Dr. Dre Addresses His Violent History With Women


With the release of NWA biopic “Straight Outta Compton” just days away, the surviving group members have naturally been on a promo tour. While most of the conversation has been nostalgic about the group’s trailblazing rise to fame – highlighting in part how the controversial hit ‘F**k tha Police” is still relevant in 2015 – there is a segment of people that want you also to remember the violence and misogyny the group’s era ushered into rap.

In a cover story interview for Rolling Stone magazine, Dr. Dre was asked about his personal history of violent behavior towards women.


In 1990, following Ice Cube’s bitter split with NWA behind money, there was a local video show that would air on Fox 11 in LA on Friday nights called Pump it up, the host was a female rapper named Dee Barnes.

Producers had Dee interview both NWA and Ice Cube separately and then edited the footage together. This was viewed as a diss by Dre and NWA. When Dre and Dee finally saw each other again, in January of 1991, it was at a music industry event in LA. Dre proceeded to savagely beat her. Dre reportedly body slammed her even chasing her into the women’s restroom, before people were finally able to get him off of her.

Barnes filed assault charges plus a $22.75 million lawsuit against Dr. Dre. The outcome ended up being a private settlement and Dre pleading no contest to the assault charge. He was fined $2,500, placed on two years’ probation, and ordered to perform 240 hours of community service.

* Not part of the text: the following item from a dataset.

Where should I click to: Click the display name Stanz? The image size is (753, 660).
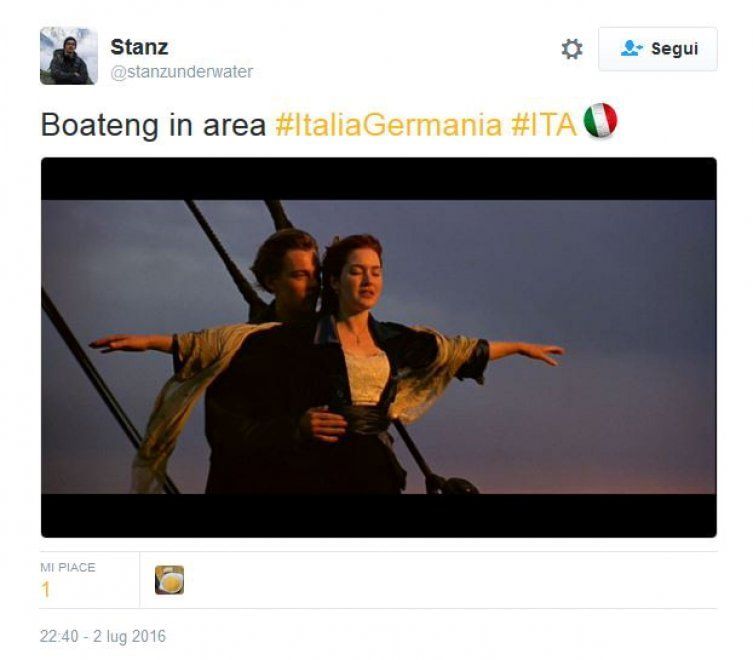tap(139, 47)
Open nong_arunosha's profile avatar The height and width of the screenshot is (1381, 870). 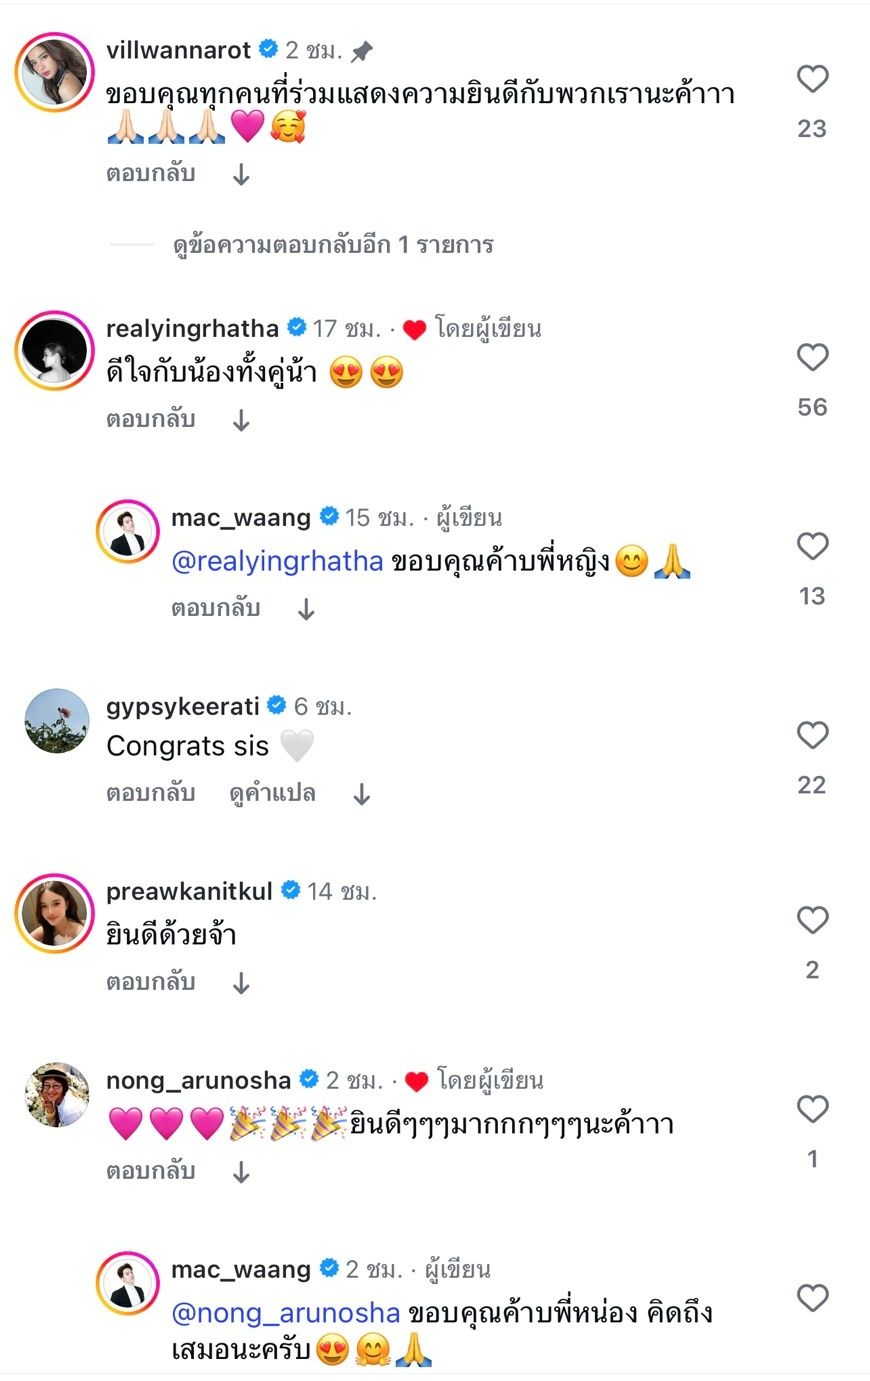(x=56, y=1094)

In an interview with Rolling Stone in 1991, Dre, Ren and Eazy all showed no remorse for the situation.

Ren says, “she deserved it – b*tch deserved it.” Eazy agrees: “Yeah, b*tch had it coming.”

The incident isn’t included in the film.

Dre’s longtime ex-girlfriend and son Marcel’s mother singer Michellé has also spoken about the alleged beatings she took from Dre back in the day.

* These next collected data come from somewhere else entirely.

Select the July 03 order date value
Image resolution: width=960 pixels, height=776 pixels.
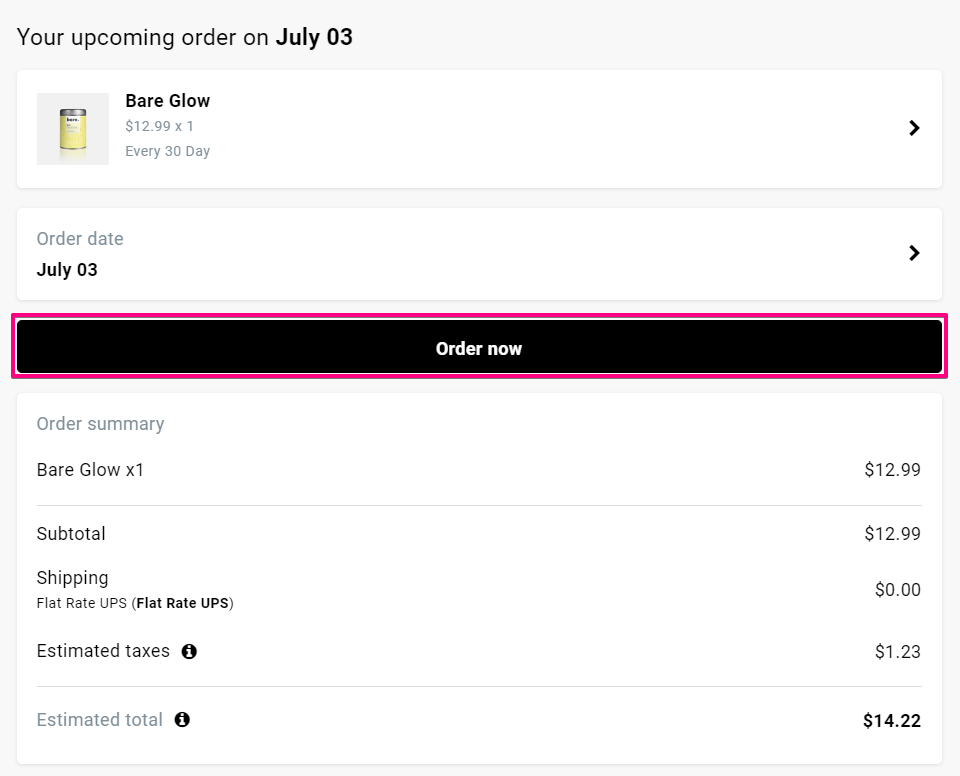(x=67, y=269)
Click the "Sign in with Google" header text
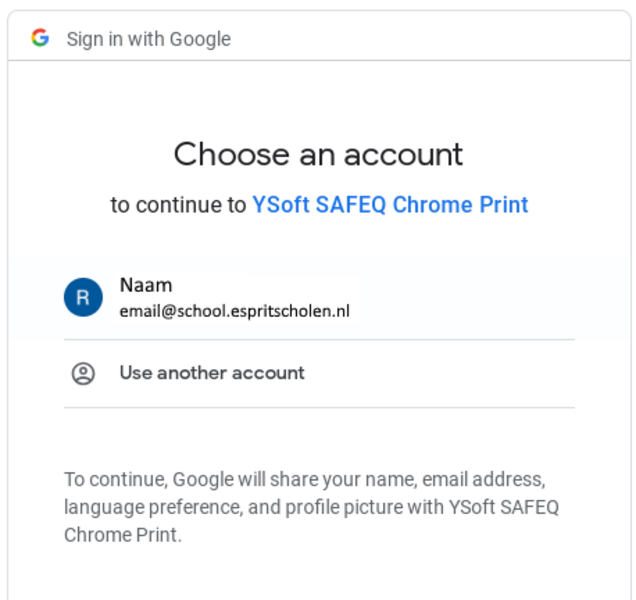 (x=148, y=39)
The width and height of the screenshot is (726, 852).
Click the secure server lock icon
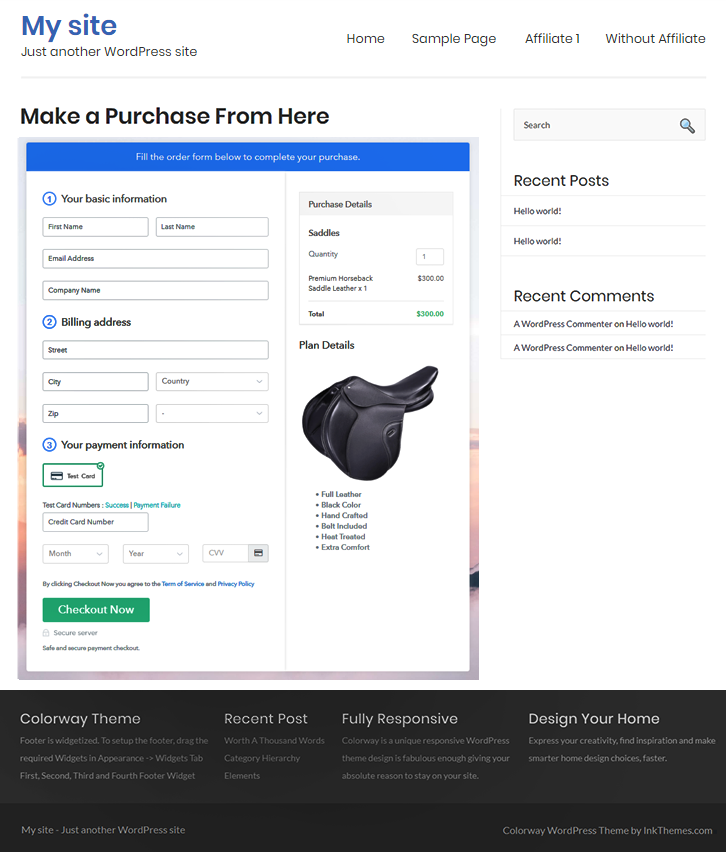46,632
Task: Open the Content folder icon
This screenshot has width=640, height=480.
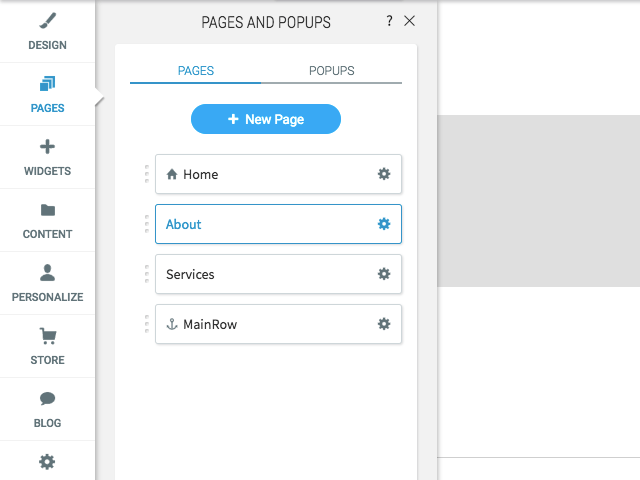Action: pos(48,210)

“I had five black eyes, I have a cracked rib, I have scars that are just amazing. It was normal. Everybody that knew, it was the norm,” she said. “When he gave me my very first black eye, we laid in the bed and cried. He was crying and I was crying because I was in shock, hurt and in pain. I don’t know why he was crying, but he said ‘I’m really sorry.’ And he said, ‘I’ll never hit you in that eye again, okay?’”


Although Dre and Michelle were together for at least five to six years, and she was signed to Eazy E’s Ruthless records where she had three hit singles in 1990, she is left out of the movie also.

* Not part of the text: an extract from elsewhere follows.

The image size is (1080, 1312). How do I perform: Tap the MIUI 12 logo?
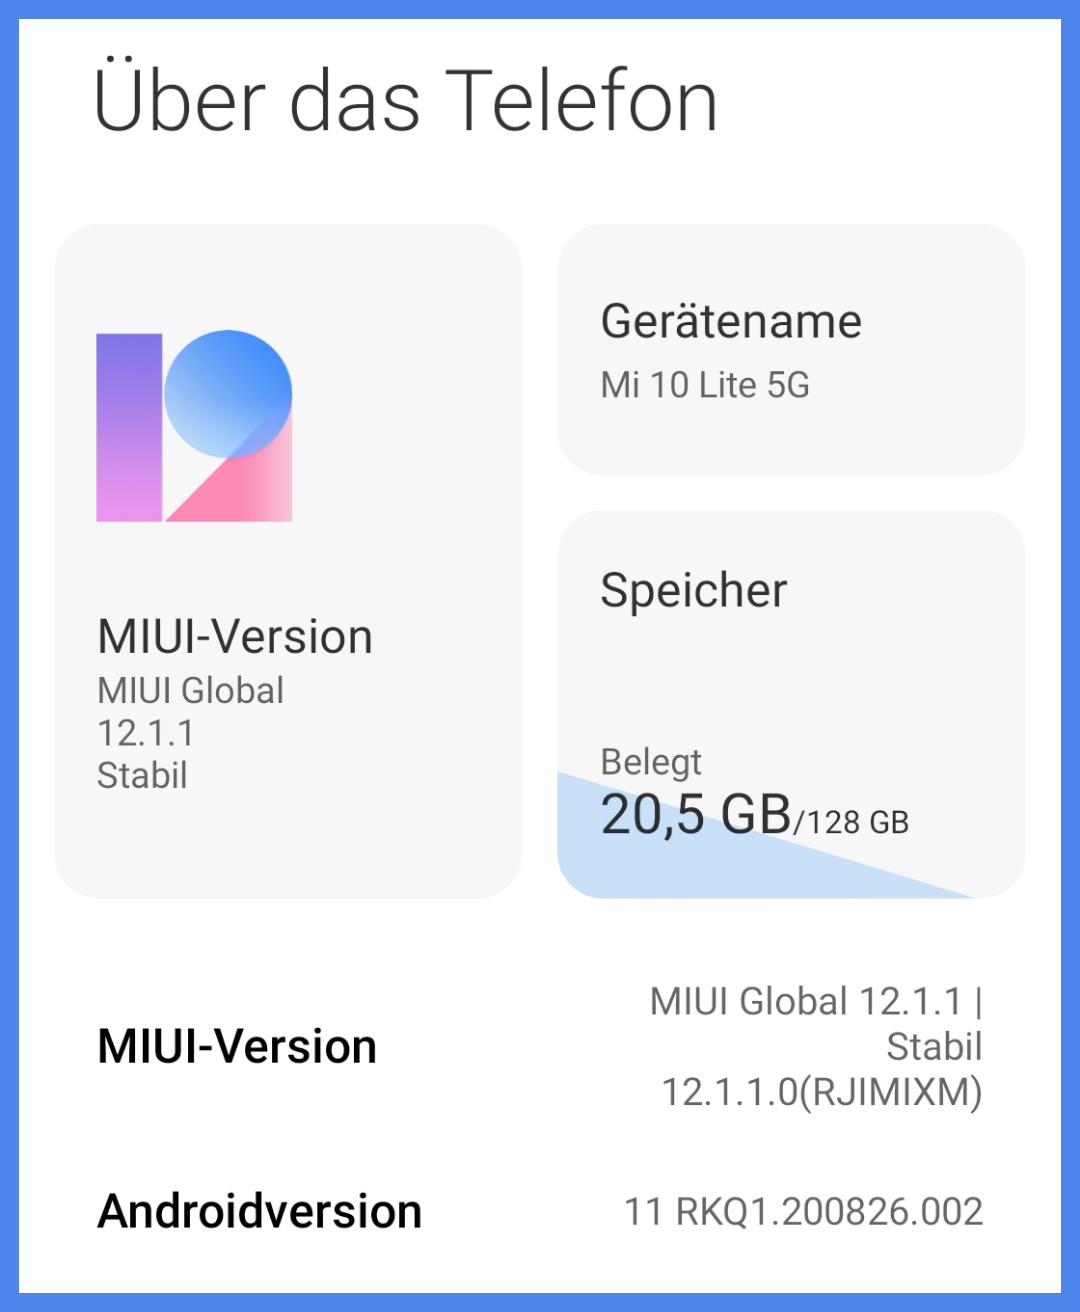point(194,426)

When asked about those incidents during his interview, Dre acknowledged it was horrible, but claims he would never act in that way again.

“I made some f—–g horrible mistakes in my life,” Dre said. “I was young, f—–g stupid. I would say all the allegations aren’t true – some of them are. Those are some of the things that I would like to take back. It was really f—d up. But I paid for those mistakes, and there’s no way in hell that I will ever make another mistake like that again.”

Does the fact that he has a history of violence towards women have a factor in if you’ll go see “Straight Outta Compton?” Do you think people can really move on from that type of history?